Research Interests

Mining Software Repositories

Software repositories such as source control systems, archived communications between project personnel, and defect tracking systems are used to help manage the progress of software projects. Software practitioners and researchers are recognizing the benefits of mining this information to support the maintenance of software systems, improve software design/reuse, and empirically validate novel ideas and techniques. Research is now proceeding to uncover the ways in which mining these repositories can help to understand software development and software evolution, to support predictions about software development, and to exploit this knowledge concretely in planning future development. The Mining Software Repositories (MSR) field analyzes the rich data available in software repositories to uncover interesting and actionable information about software systems and projects.

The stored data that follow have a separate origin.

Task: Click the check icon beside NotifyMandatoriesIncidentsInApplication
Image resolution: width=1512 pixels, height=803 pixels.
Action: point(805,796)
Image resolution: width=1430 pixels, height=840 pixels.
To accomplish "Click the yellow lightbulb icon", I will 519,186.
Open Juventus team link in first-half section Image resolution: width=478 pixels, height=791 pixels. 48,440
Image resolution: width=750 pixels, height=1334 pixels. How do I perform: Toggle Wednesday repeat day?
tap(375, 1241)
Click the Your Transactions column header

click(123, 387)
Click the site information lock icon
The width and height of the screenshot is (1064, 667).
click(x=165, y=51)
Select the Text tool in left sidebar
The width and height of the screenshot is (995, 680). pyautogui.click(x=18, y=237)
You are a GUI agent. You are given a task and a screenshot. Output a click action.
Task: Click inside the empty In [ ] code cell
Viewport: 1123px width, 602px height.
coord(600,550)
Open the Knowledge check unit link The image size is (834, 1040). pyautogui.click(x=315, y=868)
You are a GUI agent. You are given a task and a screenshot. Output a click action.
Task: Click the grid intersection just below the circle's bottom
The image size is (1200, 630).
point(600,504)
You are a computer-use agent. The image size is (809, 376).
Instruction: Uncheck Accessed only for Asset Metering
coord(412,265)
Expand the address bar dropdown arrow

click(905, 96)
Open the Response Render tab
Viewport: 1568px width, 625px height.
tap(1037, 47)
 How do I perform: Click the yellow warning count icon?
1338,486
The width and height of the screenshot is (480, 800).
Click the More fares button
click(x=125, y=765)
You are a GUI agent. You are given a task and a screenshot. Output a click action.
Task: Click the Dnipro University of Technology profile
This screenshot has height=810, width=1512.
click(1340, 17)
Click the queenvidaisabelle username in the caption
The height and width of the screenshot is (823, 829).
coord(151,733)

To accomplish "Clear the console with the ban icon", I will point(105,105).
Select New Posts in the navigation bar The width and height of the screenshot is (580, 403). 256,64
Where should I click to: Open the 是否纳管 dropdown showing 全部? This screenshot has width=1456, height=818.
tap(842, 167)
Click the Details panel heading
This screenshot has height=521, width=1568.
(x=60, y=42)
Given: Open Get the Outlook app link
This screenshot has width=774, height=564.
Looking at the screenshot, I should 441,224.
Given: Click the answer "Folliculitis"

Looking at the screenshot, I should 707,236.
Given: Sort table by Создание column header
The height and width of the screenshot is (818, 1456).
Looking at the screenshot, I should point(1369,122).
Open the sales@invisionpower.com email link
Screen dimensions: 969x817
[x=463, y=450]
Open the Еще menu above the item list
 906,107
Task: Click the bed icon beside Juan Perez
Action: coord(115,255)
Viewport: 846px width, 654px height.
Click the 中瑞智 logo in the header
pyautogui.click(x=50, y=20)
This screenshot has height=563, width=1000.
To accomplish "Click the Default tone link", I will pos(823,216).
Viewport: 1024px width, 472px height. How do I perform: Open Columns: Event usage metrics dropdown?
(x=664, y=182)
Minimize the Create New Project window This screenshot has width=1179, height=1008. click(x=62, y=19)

Empirical Software Engineering

Empirical software engineering is a sub-domain of software engineering focusing on experiments on software systems (software products, processes, and resources). It is interested in devising experiments on software, in collecting data from these experiments, and in devising laws and theories from this data. Proponents of experimental software engineering advocate that the nature of software is such that we can advance the knowledge on software through experiments only. The scientific method suggests a cycle of observations, laws, and theories to advance science. Empirical software engineering applies this method to software.

Code Review

Peer code review, a manual inspection of source code by developers other than the author, is recognized as a valuable tool for reducing software defects and improving the quality of software projects. In 1976, Fagan formalized a highly structured process for code reviewing, based on line-by-line group reviews, done in extended meetings--code inspections. Over the years, researchers provided evidence on code inspection benefits, especially in terms of defect finding, but the cumbersome, time-consuming, and synchronous nature of this approach hinders its universal adoption in practice. Nowadays, many organizations are adopting more lightweight code review practices to limit the inefficiencies of inspections. In particular, there is a clear trend toward the usage of tools specifically developed to support code review. Modern code reviews are (1) informal (in contrast to Fagan-style), (2) tool-based, and (3) occurs regularly in practice nowadays, for example at companies such as Microsoft, Google, Facebook, and in other companies and OSS projects. The growth in usage of the modern code review process raises many questions. Recently, the research effort has as main focus to find approeaches and tools to improve the code review process. Specifically, develop recommender systems able to (better) support developers during the code review process.

IR-based Traceability Recovery

Traceability has been defined as "the ability to describe and follow the life of an artefact (requirements, code, tests, models, reports, plans, etc.), in both a forwards and backwards direction". Thus, traceability links help software engineers to understand the relationships and dependencies among various software artefacts (requirements, code, tests, models, etc.) developed during the software lifecycle. The two main research topics related to the traceability management are event-based systems for traceability management and information retrieval based methods and tools supporting the software engineer in the traceability link recovery.

Textual analysis

Textual analysis can be described as the examination of a text in which an educated guess is formed as to the most likely interpretations that might be made of that text. It is where the researcher must decentre the text to reconstruct it, working back through the narrative’s mediations of form, appearance, rhetoric, and style to uncover the underlying social and historical processes, the metalanguage that guided the production. It is suggested that textual analysis can cover four main underlying constructs: language and meaning, ideology, ideology and myth, and historicity. In this sense, textual analysis is a methodology: a way of gathering and analysing information in academic research. (Mckee, A 2001)

Machine Learning and Genetic Algorithms

Machine learning and Genetic Algorithms deals with the issue of how to build computer programs that improve their performance at some tasks through experience. Machine learning and Genetic algorithms have proven to be of great practical value in a variety of application domains. Not surprisingly, the field of software engineering turns out to be a fertile ground where many software development and maintenance tasks could be formulated as learning problems and approached in terms of learning algorithms. Examples of the successful application of  machine learning algorithms to SE problems are  Bug prediction, Code (and code change) prediction, Cost estimation, Prioritization or clustering of user reviews (in the context of mobile apps), test case generation, etc..

Continuos Delivery

Continuous delivery (CD) is a software engineering approach in which teams produce software in short cycles, ensuring that the software can be reliably released at any time. It aims at building, testing, and releasing software faster and more frequently. The approach helps reduce the cost, time, and risk of delivering changes by allowing for more incremental updates to applications in production. A straightforward and repeatable deployment process is important for continuous delivery. Continuous Integration (CI) consists in a specific stage of CD process where team members integrate their work in an automatic manner, which allows a fast building, testing, and releasing of software, leading to multiple integrations per day. Researchers in this field have as main focus the development of recommender systems able to provide suggestions to developers and testers during Continuous Integration activities.